Ou seja: existe um histórico de atraso que, naquele contexto, ainda mantinha e aumentava a expectativa.
- Privação:
Ela passou o dia inteiro sem receber nenhuma atenção dele.
O reforço social (ser lembrada, ser valorizada, ser reconhecida) foi ficando cada vez mais ausente.
E, como acontece com geralmente em condição de privação, quanto mais o tempo passava… mais aquele reforço ganhava valor emocional pra ela, intensificando.
A espera… que no começo era só por padrão de expectativa (regras ou autorregras construídas na história de contingências dela)…
Virou quase uma prisão emocional.
Ela já não conseguia parar de olhar o celular…
Porque o silêncio dele, somado às horas de ausência, só fazia aumentar o peso da resposta que ela tanto esperava.
- Sinais ambíguos (não reforçadores direto para ela, mas carregados de estímulos que foram condicionados, caminhos que foram reforçados no passado com aproximação dos dois):
O story com música romântica…
A ligação que não foi atendida…
O “digitando” que sempre trouxe uma mensagem…

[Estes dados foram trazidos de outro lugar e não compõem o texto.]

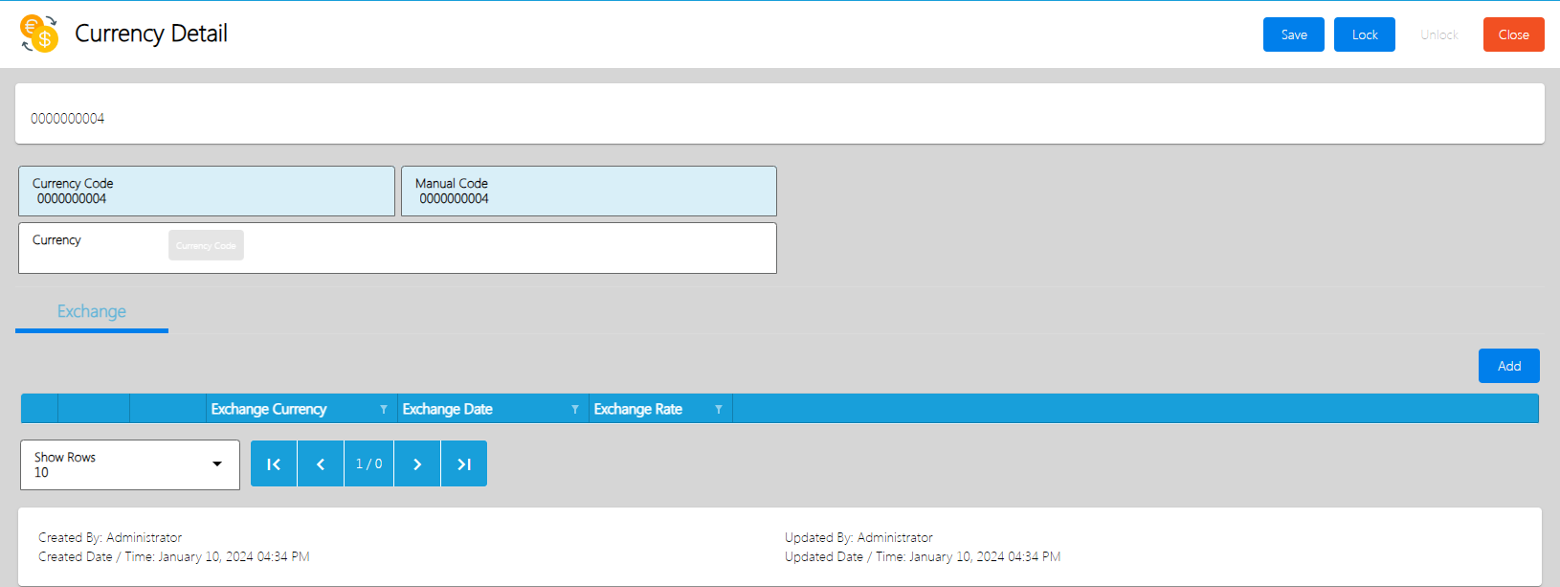Click the Manual Code input field

(589, 198)
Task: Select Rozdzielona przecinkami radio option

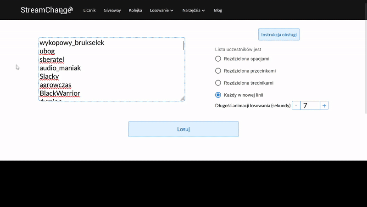Action: click(218, 71)
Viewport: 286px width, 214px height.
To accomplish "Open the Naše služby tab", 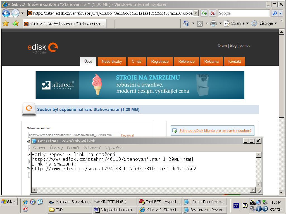I will point(112,61).
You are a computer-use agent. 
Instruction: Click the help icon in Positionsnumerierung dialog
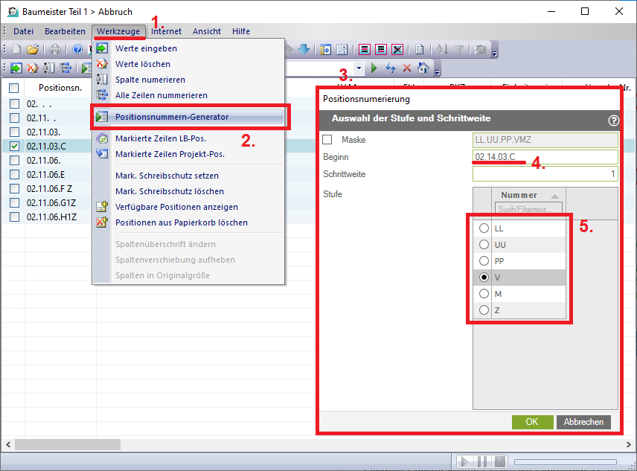pyautogui.click(x=613, y=120)
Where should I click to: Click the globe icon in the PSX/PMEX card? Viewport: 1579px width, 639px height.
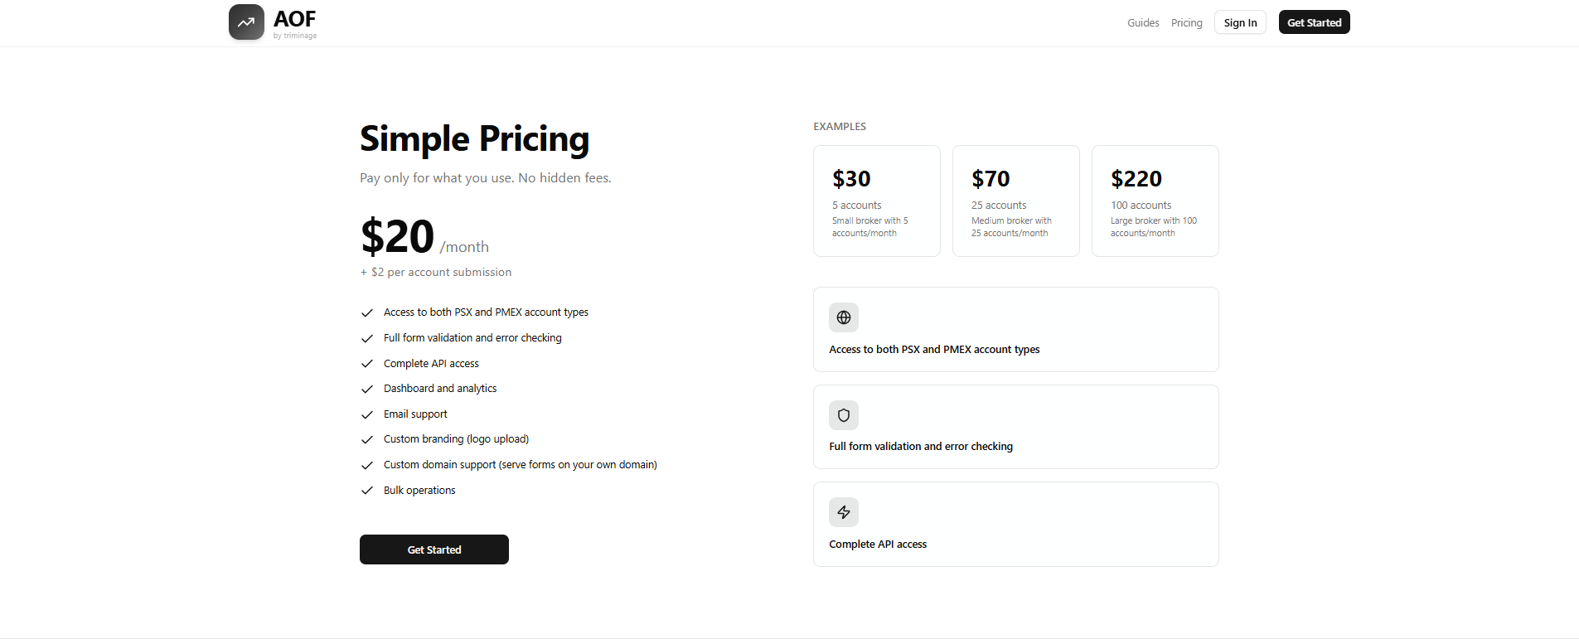pos(844,317)
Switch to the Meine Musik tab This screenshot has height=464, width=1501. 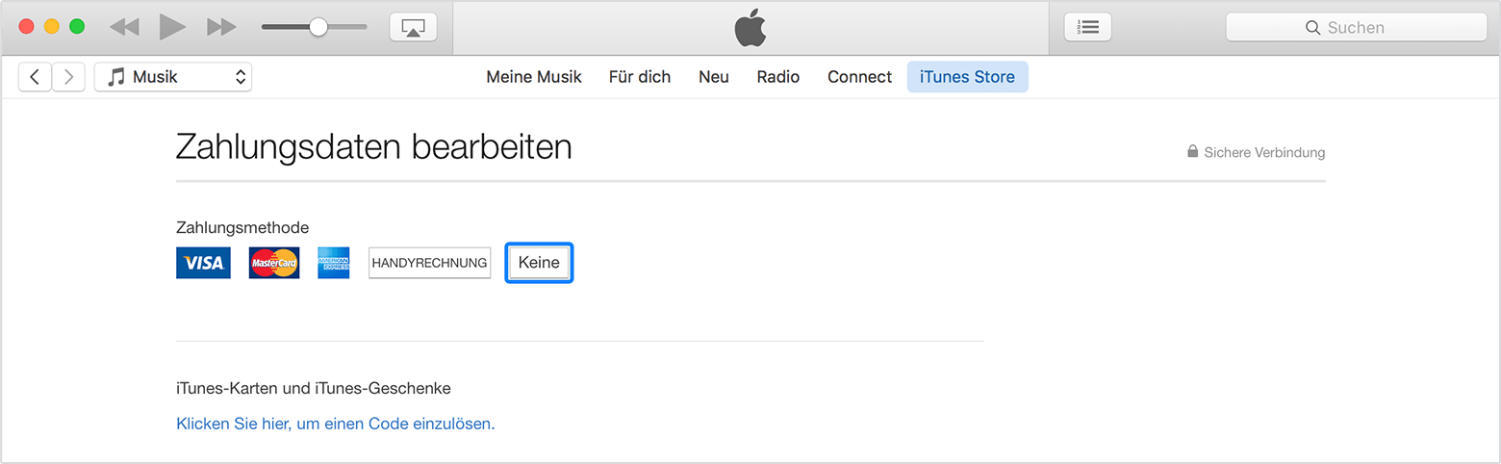pos(534,77)
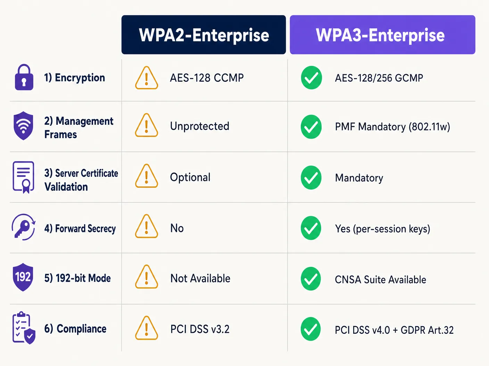The image size is (489, 366).
Task: Click warning triangle beside AES-128 CCMP
Action: tap(147, 78)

Esses elementos, longe de aliviar a angústia, só aumentaram a sensibilidade dela a qualquer possível resposta vinda dele.
Em resumo:
O sofrimento dela não foi só porque ele não respondeu ou mandou uma mensagem.
Foi porque o contexto todo trabalhou o dia inteiro pra fazer daquela resposta… algo grande demais pra ser ignorado.
E é isso que a contingência motivacional nos ajuda a entender:
O querer… ou a ausência dele…
O fazer… ou a escolha de não fazer…
Nada disso nasce por acaso. Nem do nada.
O que a gente sente… o que a gente faz…
É sempre o resultado de uma construção.
Uma soma de:
– História de contingências,
– Condições atuais (privação, saciação, estimulação aversiva),
– Repertório emocional e de habilidades disponíveis,
– E o ambiente físico e social que cerca tudo isso.
No fim…
O que faltou naquela história não foi só uma mensagem.
Faltaram as condições certas pra ele agir…
E sobraram, nela… todas as condições pra sentir.